_Aim of the exercise_
In the news report below about burial pits near Veracruz, when did the mothers' group start searching the fields themselves?

_Exercise passage_

MEXICO CITY -- The top prosecutor in Mexico’s Gulf coast state of Veracruz confirmed Tuesday that more than 250 skulls have been found over the last several months in what appears to be a drug cartel mass burial ground on the outskirts of the city of Veracruz.
State Prosecutor Jorge Winckler said the clandestine burial pits appear to contain the victims of drug cartels killed years ago.
But the news came as no surprise to Lucia Diaz, one of the mothers of the disappeared whose group is known as Colectivo Solecito.
The mothers pushed authorities to investigate the fields where the skulls were found, because they suspected more than a year ago that the wooded area known as Colinas de Santa Fe was a clandestine burial ground.
In the face of authorities’ inaction, the activists themselves went out in to the fields starting in August 2016, sinking rods into the ground to detect the telltale odor of decomposition, and then digging.
When they find what they believe are burial pits, they alert authorities, who carry out the final excavations.
“We dig holes, but we try not to touch the remains,” Diaz said, because DNA may be the only hope of identifying the dead and touching the bones might contaminate them.

_Material provided_
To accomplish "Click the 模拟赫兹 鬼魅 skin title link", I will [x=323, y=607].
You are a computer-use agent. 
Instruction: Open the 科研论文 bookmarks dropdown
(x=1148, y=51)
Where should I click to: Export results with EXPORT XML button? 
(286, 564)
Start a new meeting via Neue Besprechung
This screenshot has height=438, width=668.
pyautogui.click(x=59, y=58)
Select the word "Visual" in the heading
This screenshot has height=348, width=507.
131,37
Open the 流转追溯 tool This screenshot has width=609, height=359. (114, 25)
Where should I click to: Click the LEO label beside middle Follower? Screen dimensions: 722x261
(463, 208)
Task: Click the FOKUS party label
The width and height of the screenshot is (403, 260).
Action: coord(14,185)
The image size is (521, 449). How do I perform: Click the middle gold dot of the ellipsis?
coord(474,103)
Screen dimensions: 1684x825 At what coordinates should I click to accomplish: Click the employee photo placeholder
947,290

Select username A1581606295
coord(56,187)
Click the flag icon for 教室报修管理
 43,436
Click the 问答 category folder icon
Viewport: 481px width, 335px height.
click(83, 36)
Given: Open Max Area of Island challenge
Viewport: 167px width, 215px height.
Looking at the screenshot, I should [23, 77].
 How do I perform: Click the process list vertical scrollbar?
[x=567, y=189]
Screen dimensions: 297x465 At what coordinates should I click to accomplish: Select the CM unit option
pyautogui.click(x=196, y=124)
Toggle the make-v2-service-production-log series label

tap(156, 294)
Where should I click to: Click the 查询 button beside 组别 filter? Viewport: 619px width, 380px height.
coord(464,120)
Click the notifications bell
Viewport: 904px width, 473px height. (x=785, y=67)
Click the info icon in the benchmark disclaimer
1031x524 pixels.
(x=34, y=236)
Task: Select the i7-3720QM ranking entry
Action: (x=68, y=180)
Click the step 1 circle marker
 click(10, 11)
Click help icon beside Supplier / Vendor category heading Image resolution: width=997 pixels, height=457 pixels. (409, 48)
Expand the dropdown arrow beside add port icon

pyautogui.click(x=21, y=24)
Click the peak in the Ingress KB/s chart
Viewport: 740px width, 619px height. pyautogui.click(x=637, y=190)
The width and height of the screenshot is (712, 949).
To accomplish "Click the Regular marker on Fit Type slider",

_Answer to this task_
Starting in August 2016.